Question

The number of ways in which we can distribute mn students equally among m sections is given by:
(a) $\dfrac{\left( mn \right)!}{n!}$
(b) $\dfrac{\left( mn \right)!}{{{\left( n! \right)}^{m}}}$
(c) $\dfrac{\left( mn \right)!}{m!n!}$
(d) ${{\left( mn \right)}^{m}}$

Answer 1

Hint: In order to solve this question, we should have some knowledge regarding the concept of combination, that is for choosing r out of n items irrespective of their order we apply the formula, $^{n}{{C}_{r}}=\dfrac{n!}{r!\left( n-r \right)!}$. And therefore, we will choose n number of students for each section turn by turn.

Complete step-by-step answer:
In this question, we have been asked to find the number of ways in which we can distribute mn students equally among m section. Now, we have been given that there are mn students in total and they have to be distributed equally among m sections. So, we can say in each section, there will be $\dfrac{mn}{m}=n$ students.
Now, we take n students from mn students for each section by using the formula of combination, that is,
$^{n}{{C}_{r}}=\dfrac{n!}{r!\left( n-r \right)!}$
For the first section, we can choose n students out of mn. So, we get the number of ways of choosing n students for the first section as $^{mn}{{C}_{n}}$.
For the second section, we will again choose n students but out of (mn – n) because n students have already been chosen for the first section. So, we get the number of ways of choosing n students for the second section as $^{mn-n}{{C}_{n}}$.
Similarly, for the third section, we have to choose n students out of (mn – 2n). So, we get the number of ways of choosing n students for the third section as $^{mn-2n}{{C}_{n}}$.
And we will continue it in the same manner up to all mn students will not be divided into m section.
So, for (m – 1)th section, we will choose n students from (mn – ( m – 2)n) student. So, we get the number of ways of choosing n students for (n – 1)th section, we get, $^{mn-\left( m-2 \right)n}{{C}_{n}}$.
And for the mth section, we get the number of ways for choosing students as, $^{mn-\left( m-1 \right)n}{{C}_{n}}$.
Hence, we can write the total number of ways of distributing mn students in m section as
$^{mn}{{C}_{n}}{{\times }^{mn-n}}{{C}_{n}}{{\times }^{mn-2n}}{{C}_{n}}\times ....{{\times }^{mn-\left( m-2 \right)n}}{{C}_{n}}{{\times }^{mn-\left( m-1 \right)n}}{{C}_{n}}$
Now, we will use the formula of $^{n}{{C}_{r}}$ to expand it.
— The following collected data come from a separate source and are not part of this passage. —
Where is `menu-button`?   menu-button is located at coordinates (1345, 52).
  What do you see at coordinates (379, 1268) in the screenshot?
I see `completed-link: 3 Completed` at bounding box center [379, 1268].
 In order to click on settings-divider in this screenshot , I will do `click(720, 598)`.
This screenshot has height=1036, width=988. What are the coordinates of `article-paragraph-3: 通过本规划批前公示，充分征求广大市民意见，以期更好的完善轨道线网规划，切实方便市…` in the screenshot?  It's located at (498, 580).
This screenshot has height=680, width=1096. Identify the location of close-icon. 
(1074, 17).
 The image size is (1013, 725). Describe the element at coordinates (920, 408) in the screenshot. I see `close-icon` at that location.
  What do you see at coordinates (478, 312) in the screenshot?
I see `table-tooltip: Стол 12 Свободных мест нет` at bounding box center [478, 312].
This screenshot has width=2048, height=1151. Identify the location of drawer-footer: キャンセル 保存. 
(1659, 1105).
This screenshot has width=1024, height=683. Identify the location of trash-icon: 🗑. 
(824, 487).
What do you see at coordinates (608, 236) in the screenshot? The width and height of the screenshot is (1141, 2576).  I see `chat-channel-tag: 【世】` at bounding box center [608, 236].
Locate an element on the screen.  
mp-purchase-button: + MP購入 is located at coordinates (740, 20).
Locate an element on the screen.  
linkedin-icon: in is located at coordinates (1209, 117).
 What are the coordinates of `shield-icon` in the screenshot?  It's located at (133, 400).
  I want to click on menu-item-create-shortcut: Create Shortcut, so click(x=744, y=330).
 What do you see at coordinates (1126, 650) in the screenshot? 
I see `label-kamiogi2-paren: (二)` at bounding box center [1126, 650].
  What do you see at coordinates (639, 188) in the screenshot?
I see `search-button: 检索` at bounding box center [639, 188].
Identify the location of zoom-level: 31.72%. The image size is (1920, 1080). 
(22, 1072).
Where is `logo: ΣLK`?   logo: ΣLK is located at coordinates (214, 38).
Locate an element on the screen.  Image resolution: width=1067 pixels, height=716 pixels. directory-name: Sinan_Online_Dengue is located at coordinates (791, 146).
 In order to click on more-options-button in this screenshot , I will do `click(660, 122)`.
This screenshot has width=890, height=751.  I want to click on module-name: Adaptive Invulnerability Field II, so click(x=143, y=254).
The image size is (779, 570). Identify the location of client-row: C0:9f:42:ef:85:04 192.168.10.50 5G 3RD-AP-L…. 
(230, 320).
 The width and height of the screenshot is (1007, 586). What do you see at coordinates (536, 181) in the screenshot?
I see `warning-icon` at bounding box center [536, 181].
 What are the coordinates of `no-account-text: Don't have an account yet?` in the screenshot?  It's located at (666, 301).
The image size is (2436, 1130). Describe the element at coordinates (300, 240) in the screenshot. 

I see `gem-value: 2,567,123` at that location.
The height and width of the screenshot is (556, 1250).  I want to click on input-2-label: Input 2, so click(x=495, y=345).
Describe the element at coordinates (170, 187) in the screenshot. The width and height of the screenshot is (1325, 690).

So, we get,
$\dfrac{\left( mn \right)!}{n!\left( mn-n \right)!}\times \dfrac{\left( mn-n \right)!}{n!\left( mn-2n \right)!}\times \dfrac{\left( mn-2n \right)!}{n!\left( mn-3m \right)!}\times .....\times \dfrac{\left( mn-\left( m-2 \right)n \right)!}{n!\left( mn-\left( m-1 \right)n \right)!}\times \dfrac{\left( mn-\left( m-1 \right)n \right)!}{n!\left( mn-mn \right)!}$
And we can further write it as,
$\dfrac{\left( mn \right)!}{n!}\times \dfrac{1}{n!}\times \dfrac{1}{n!}\times .....\times 1$
$\dfrac{\left( mn \right)!}{{{\left( n! \right)}^{m}}}$
Hence, we can say that the total number of ways of distributing mn students in m section are $\dfrac{\left( mn \right)!}{{{\left( n! \right)}^{m}}}$.
Therefore, option (a) is the right answer.

Note: While solving this question, the possible mistake one can make is by always choosing n students for all sections from mn students which is totally wrong because at a time one student can only be in 1 section. So, if n students are selected for 1 section then in the second section, we will choose from (mn – n).